Las voces de los guionistas, las de los directores, acaparan la atención. Es la naturaleza del cine. Su poder. La imagen, más poderosa que la letra. Con ello, el capitalismo siempre encuentra nuevas formas de autoregularse. Otras voces, la del surcoreano Byung-Chul Han, y la del esloveno Slavoj Žižek, ambos filósofos, se contraponen. Žižek, cinéfilo de hueso colorado, siempre utilizando escenas de películas para ilustrar su pensamiento, supone que el virus vencerá al capitalismo. Byung-Chul Han lo refuta. El régimen policial digital chino –que, ha evitado un caos total durante la pandemia, en el país asiático, afirma-, podría imponerse en el resto del mundo. Las reacciones no se hicieron esperar. No sólo cayeron las estatuas, sino las antenas de tecnología 5G. La utopía cooperativista del esloveno, en el mundo post pandémico, se caería en pedazos ante la distopía orwelliana del surcoreano. En este panorama, ¿quién se acuerda del terrorismo islámico? ¿Quién del narcotráfico? ¿Quién de la posverdad? ¿Son visibles las cortinas de humo? La posverdad ya echó raíces. Profundas. Y no es que cualquiera la crea, sino que, a fuerza de insistencia, se la tolera. Goebbles, el nazi panfletista, tal vez sonreiría ante esto. Y toda la energía de “V de venganza” (V for Vendetta, James McTeigue, 2006), que homenajeara a la “Conspiración de la pólvora” inglesa, ese complot del Siglo XVII (curiosamente gestada por católicos en contra de Jacobo I), contribuyó, con la máscara del Guy Fawkes, el principal conspirador que pretendía volar en pedazos el parlamento, a todo un movimiento antigubernamental, “Anonymous”. Los extremos se tocan. Son como la serpiente Uróboros.
La “superanormalidad”, a la sazón, será esa vieja normalidad –posverdad incluida-, aceptada así, aunque siempre fuera todo, menos normal (en donde la hipermodernidad de Gilles Lipovetsky, siempre se dio la mano con la modernidad líquida de Zygmunt Bauman), con sus defectos de fondo, retomada con características de distopía, la corrección política de antes, pero tan virulenta como el coronavirus SARS-CoV-2, en un marco de crisis económica sin precedentes.
Ya todo lo dijo Phil Collins: mañana no será sino Another Day in Paradise…

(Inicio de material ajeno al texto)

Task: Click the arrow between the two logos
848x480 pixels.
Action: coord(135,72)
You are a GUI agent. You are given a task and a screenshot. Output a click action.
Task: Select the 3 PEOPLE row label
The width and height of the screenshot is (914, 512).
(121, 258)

El siguiente ensayo corresponde a uno de los capítulos, escrito por Pedro Paunero, que conforman el libro colectivo “El Covid, la cultura y el cine: reflexiones en torno a la pandemia 2020” próximo a publicarse, por parte del portal de cine “Correcamara”, de la que Paunero es colaborador, y que reúne a una serie de especialistas, críticos, historiadores, productores y directores de cine, reunidos alrededor del fenómeno de la primera pandemia global del Siglo XXI.